The park is expected to cost $767,500. The remaining $17,500 from the Neighborhood Matching Fund Small and Simple grant will pay for for the schematic design, which will include community gardening, artwork and open spaces.
Visit Broadway Hill Park’s Facebook page for updates and announcements.
Cayton Corner Park — 1831 E Madison — Target: 2016
The community group Friends of Cayton Corner Park continues to raise funding for the triangular patch of vacant space at 19th and E Madison as volunteers work towards an expected opening date in 2016.
The group recently applied for a $90,000 grant with the city’s Neighborhood Park and Street Fund for maintenance, and will apply for a $150,000 matching grant to the Department of Neighborhoods in early May. The group has raised a total of $50,000 between two grants, leaving $60,000 to reach their goal of $350,000, assuming all grants are awarded.
The blueprint of the 4,500 square foot park is in second stages of design, which include modifications for ramps on Madison St. for safer access.

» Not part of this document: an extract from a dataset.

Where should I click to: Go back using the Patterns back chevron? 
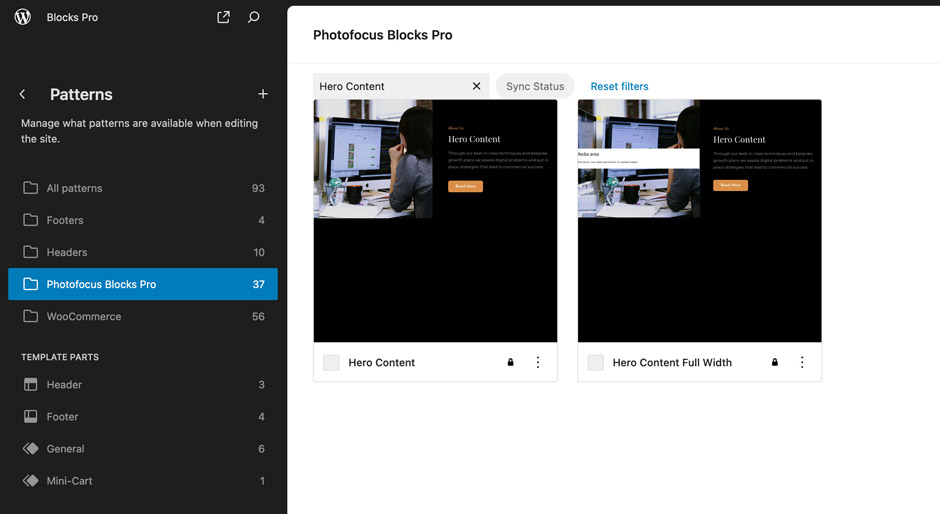[x=23, y=94]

The city must now sign-off on soil reports to ensure the ground can support construction.
Volunteers and the park committee have been organizing dates meet-ups to pick up litter, paint over graffiti, and plant flower bulbs. “At some point, I hope to see the flowers, people sitting on the benches, and the trees,” said Friends committee member Karen Portzer.

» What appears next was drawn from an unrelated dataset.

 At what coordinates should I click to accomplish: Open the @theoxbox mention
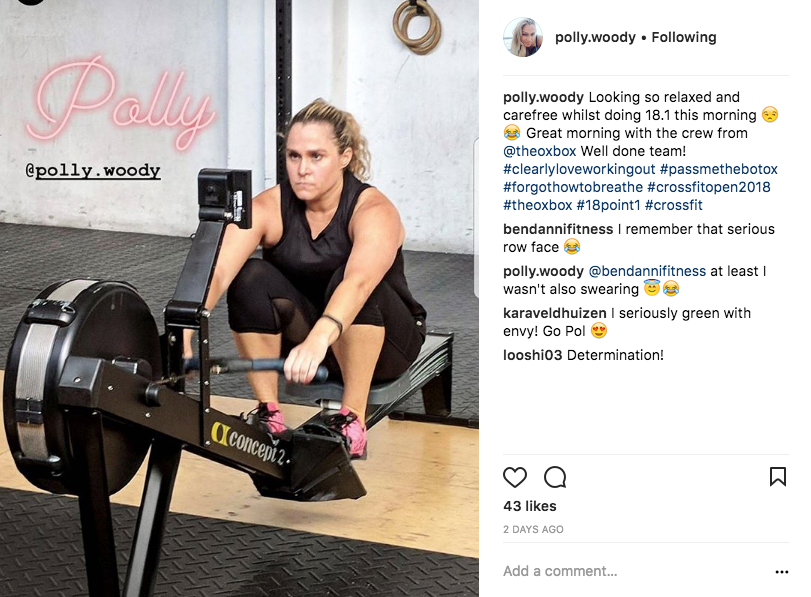[x=539, y=151]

Visit the group’s Facebook page for more information. The committee meets the second Monday of every month at Miller Community Center at 6:30 pm.
12th Avenue Square Park — 12th Ave and E James Court — Target: Summer of 2015
Along Seattle University’s stretch of 12th Ave, crews are ready to break ground on the 12th Avenue Square Park. TF Sahli Construction submitted plans to the city last months as they aim for a summer completion. Permitting issues had delayed the ground-breaking from last summer to March of this year.
During construction, East James Court will be closed to traffic and parking to help minimize noise and the impact of construction on the surrounding neighborhood. After construction, the now two-way street will become a one-way street going west to make it woonerf friendly.
Community activist and artist for the park Ellen Sollod told CHS to watch for “The Cloud,” a three-dimensional art piece involving a suspended ring and a fiber-glass mesh with mirrors attached to reflect natural light.
“It will be a really interesting and unusual piece … not like anything you’ve seen in Seattle,” she said. A second installation called “The Pillow” will be lodged on park grounds and can be used as a platform or a small stage. Sollod said she anticipates a large celebration and festival on a Saturday with live music and children’s activities.
The $1.3 million project is being funded through various sources, including the Parks and Levy Acquisition Opportunity Fund and the Seattle Parks Foundations’ Stim Bullitt Park Excellence Fund.
Of course, other much more elaborate Seattle parks were completed in about the same time it’s taken these small slivers of land to transform into parks. Those larger parks benefited from major fundraising efforts, like the $10 million donation from Vulcan to build the Lake Union Park.
Such investments are relatively rare and basically nonexistent on Capitol Hill today, according to Park’s contracts and grants manager Charles Ng. The most common private partnerships come after parks are already built, like businesses providing concessions or programing. “It’s more about activating the park and providing some public benefit in some way,” Ng said.
Recently, private investments in public parks have received some push back. In New York City, some residents are claiming private funding has created and overabundance of programming and limited open public space.